Türkiye’de hukuka aykırı din eğitimi ve din eğitimlerinin kurumsallaşması vardır. AKP hükümeti ve cemaatler ise “din eğitimi değil, din kültürü ve ahlak bilgisi eğitimidir” diyorlar. Öğrenciler, veliler, ulusal (Danıştay) ve uluslararası (AİHM) yargı kararları ise, mevcut din eğitiminin içerik itibariyle “din eğitimi” olduğunu söylüyor. Zorunlu din kültürü ve ahlak bilgisi dersi ile diğer seçmesi zorunlu din dersleri, öğrencilerin, ailelerin dini ve felsefi inançların ya da inançsızlıklarını hiçe sayıyor. Zorla belirli bir mezhebin dinini, telkin ve dayatma yoluyla kamu okullarında verilmesi, bilimselliğe, laikliğe ve hukuka aykırı. AKP ve İslamcı cemaatler dışında, kamu eğitimi aracılığıyla din eğitimin dayatılmasını doğru bulmuyor. AKP’nin din eğitim politikası, dinsel telkin ve yönlendirmeyi esas alıyor. Mezhep odaklı olup, bilimsellik, objektiflik, nesnellik ve çoğulculuk ilkelerine de aykırı. Din eğitimindeki temel yaklaşımlara baktığımızda, İslam dini ve onun Sünni-Hanefi yorumu üzerinden hazırlanmış. Avrupa’daki örneklerle karşılaştırılsa bile, Türkiye’de dinler, dinler tarihi ve dinlerin felsefesi hakkında, objektif, nesnel, bilimsel ve eleştirilebilir bir eğitimden bahsetmekte mümkün değildir.

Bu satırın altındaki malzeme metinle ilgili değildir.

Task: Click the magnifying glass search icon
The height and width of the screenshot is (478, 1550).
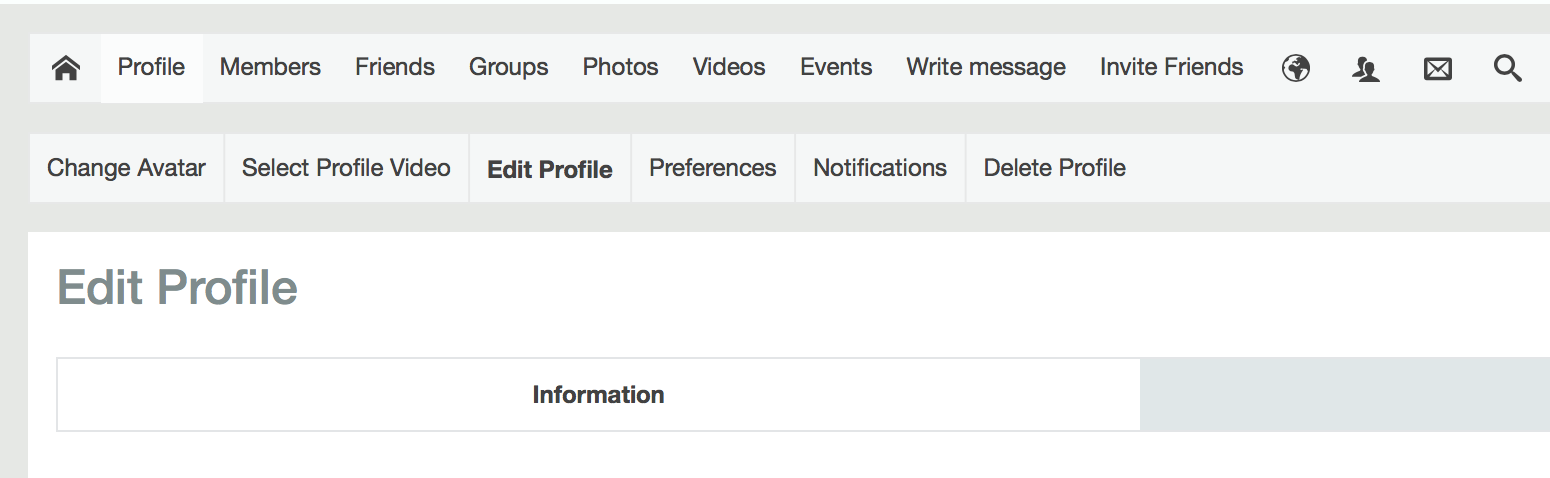Action: 1507,68
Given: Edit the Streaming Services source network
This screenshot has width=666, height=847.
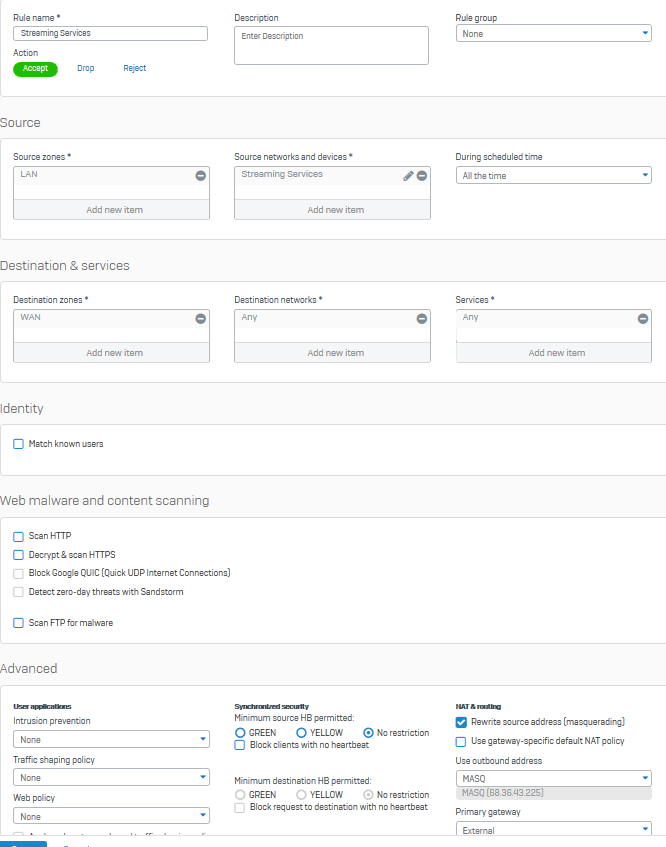Looking at the screenshot, I should point(408,176).
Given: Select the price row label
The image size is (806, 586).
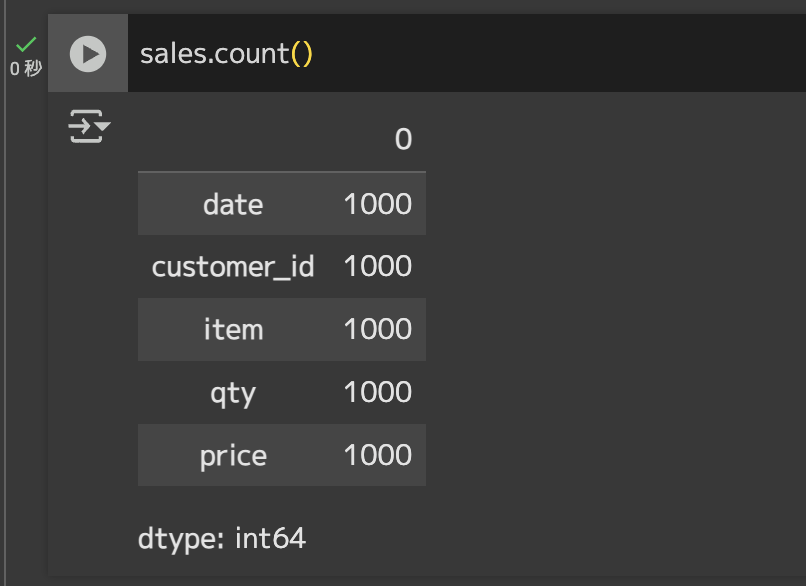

Din eğitimlerinde ve din okullarında aktarılan Sünnilik mezhebine ait tüm “bilgiler” Allah’ın kelamı ve onunla temas kurmuş olduğuna inanılan peygamberler üzerinde aktarılan “tanrısal mutlak doğrular” olduğu için, vahiy temelli bu eğitim bir “nakil” üzerine kurulmuştur. Din öğretmeni nakleden, okul nakledilen yer ve öğrenci ise nakledilen kişidir. Gerek MEB Din Öğretim Genel Müdürlüğü, gerek Diyanet İşleri Başkanlığı, gerekse MEB’in işbirliği protokolü imzaladığı İslamcı vakıflar, kamu okullarında “Değerler Eğitimi” adı altında dogma ve vahiy temelli “nakil” yapıyorlar. Naklettikleri ise “tanrısal mutlak doğrular.” Tanrı ile birlikte melekleri, kutsal kitabı, vahiyleri, peygamberleri, dinin şartlarını, cinleri, şeytanlar, cenneti, cehennemi, cihadı, şeriatı vs. birçok şeyin varlığını mezhepçi bir bakış açısıyla “mutlak doğru” olarak, zorla çocukların akıl tarlasına ekiyorlar.

Din müfredatları üzerinde çocuklara nakledilen “mutlak doğru”ların bir de sorgulanamaz, tartışılamaz ve eleştirilemez yönü vardır. Örneğin, fen derslerinde, yaratıcılığına, beceresine, eleştirel düşünmesine ihtiyaç duyulan akıl, din derslerinde ve din okullarında sadece dogmaları ve hurafeleri taşıyan hamal olarak görülür. Eğitimde bilimsellik ve laiklik ilkesi değil, dinsel “mutlak doğrular” hakiki yol gösterici gibi sunulur. Din eğitimi doğrudan dinsel telkin ve yönlendirme pedagojisiyle ele alındığından, bu mezhepçi “nakil kelam”a aykırı olan tüm bilgi ve görüşler kesinlikle yanlıştır. Doğru olan sorgulanmaz uhrevi “kelam” olup, dünyevi sorgulanabilir bilgi yanlış kabul edilir.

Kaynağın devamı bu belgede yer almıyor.